Her white sola-topee (sun helmet) had scarcely disappeared in the crowd
when the Hindu of the freight caboose emerged from the steerage, no
longer in bedraggled linen trousers and ragged turban, but dressed like
a native fop. He was in no hurry. Leisurely he followed Kathlyn to
the hotel, then proceeded to the railway station. He had need no
longer to watch and worry. There was nothing left now but to greet her
upon her arrival, this golden houri from the verses of Sa'adi. The two
weeks of durance vile among the low castes in the steerage should be
amply repaid. In six days he would be beyond the hand of the meddling
British Raj, in his own country. Sport! What was more beautiful to
watch than cat play? He was the cat, the tiger cat. And what would
the Colonel Sahib say when he felt the claws? Beautiful, beautiful,
like a pattern woven in an Agra rug.
Kathlyn began her journey at once. Now that she was on land, moving
toward her father, all her vigor returned. She felt strangely alive,
exhilarated. She knew that she was not going to be afraid of anything
hereafter. To enter the strange country without having her purpose
known would be the main difficulty. Where was Ahmed all this time?
Doubtless in a cell like his master.
Three days later she stood at the frontier, and her servant set about
arguing and bargaining with the mahouts to engage elephants for the
three days' march through jungles and mountainous divides to the
capital. Three elephants were necessary. There were two howdah
elephants and one pack elephant, who was always lagging behind.
Through long aisles of magnificent trees they passed, across hot
blistering deserts, dotted here and there by shrubs and stunted trees,
in and out of gloomy defiles of flinty rock, over sluggish and swiftly
flowing streams. The days were hot, but the nights were bitter cold.
Sometimes a blue miasmic haze settled down, and the dry raspy hides of
the elephants grew damp and they fretted at their chains.
Rao, the khidmutgar Kathlyn had hired in Calcutta, proved invaluable.

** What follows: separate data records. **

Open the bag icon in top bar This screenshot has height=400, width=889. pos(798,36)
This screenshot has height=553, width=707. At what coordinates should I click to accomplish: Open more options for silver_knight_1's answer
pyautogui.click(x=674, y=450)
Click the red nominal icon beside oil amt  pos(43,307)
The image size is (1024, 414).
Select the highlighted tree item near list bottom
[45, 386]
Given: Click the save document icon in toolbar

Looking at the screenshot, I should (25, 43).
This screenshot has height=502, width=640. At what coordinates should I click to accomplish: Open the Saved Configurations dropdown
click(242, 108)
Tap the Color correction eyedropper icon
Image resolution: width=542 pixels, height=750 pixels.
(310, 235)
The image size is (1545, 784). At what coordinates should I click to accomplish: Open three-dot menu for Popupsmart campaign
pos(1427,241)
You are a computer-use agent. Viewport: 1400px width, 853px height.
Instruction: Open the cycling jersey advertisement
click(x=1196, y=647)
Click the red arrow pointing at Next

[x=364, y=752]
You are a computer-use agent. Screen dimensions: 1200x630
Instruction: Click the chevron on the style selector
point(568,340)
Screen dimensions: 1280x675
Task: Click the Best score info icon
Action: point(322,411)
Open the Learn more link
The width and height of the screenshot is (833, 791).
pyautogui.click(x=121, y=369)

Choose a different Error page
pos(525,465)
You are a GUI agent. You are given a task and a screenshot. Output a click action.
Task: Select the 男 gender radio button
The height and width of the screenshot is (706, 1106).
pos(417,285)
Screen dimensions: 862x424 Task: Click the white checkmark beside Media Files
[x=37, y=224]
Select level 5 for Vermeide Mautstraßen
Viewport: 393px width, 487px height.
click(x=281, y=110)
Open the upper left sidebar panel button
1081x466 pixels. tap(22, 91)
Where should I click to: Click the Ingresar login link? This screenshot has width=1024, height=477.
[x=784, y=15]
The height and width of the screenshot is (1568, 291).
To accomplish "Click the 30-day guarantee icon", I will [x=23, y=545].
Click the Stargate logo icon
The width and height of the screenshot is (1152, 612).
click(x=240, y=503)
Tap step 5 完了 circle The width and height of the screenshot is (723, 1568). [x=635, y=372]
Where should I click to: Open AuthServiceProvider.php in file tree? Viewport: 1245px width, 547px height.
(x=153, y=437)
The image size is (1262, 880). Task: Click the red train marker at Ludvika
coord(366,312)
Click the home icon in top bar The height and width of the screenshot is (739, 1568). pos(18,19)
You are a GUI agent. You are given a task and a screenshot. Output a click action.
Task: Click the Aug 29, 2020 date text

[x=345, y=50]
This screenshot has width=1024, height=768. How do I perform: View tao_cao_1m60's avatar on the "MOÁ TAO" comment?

Without him she would never have succeeded in entering the strange
country; for these wild-eyed Mohammedan mahouts (and it is pertinent to
note that only Mohammedans are ever made mahouts, it being against the
tenets of Hinduism to kill or ride anything that kills) scowled at her
evilly. They would have made way with her for an anna-piece. Rao was
a Mohammedan himself, so they listened and obeyed.
All this the first day and night out. On the following morning a
leopard crossed the trail. Kathlyn seized her rifle and broke its
spine. The jabbering of the mahouts would have amused her at any other
time.
"Good, Mem-sahib," whispered Rao. "You have put fear into their
devils' hearts. Good! Chup!" he called. "Stop your noise."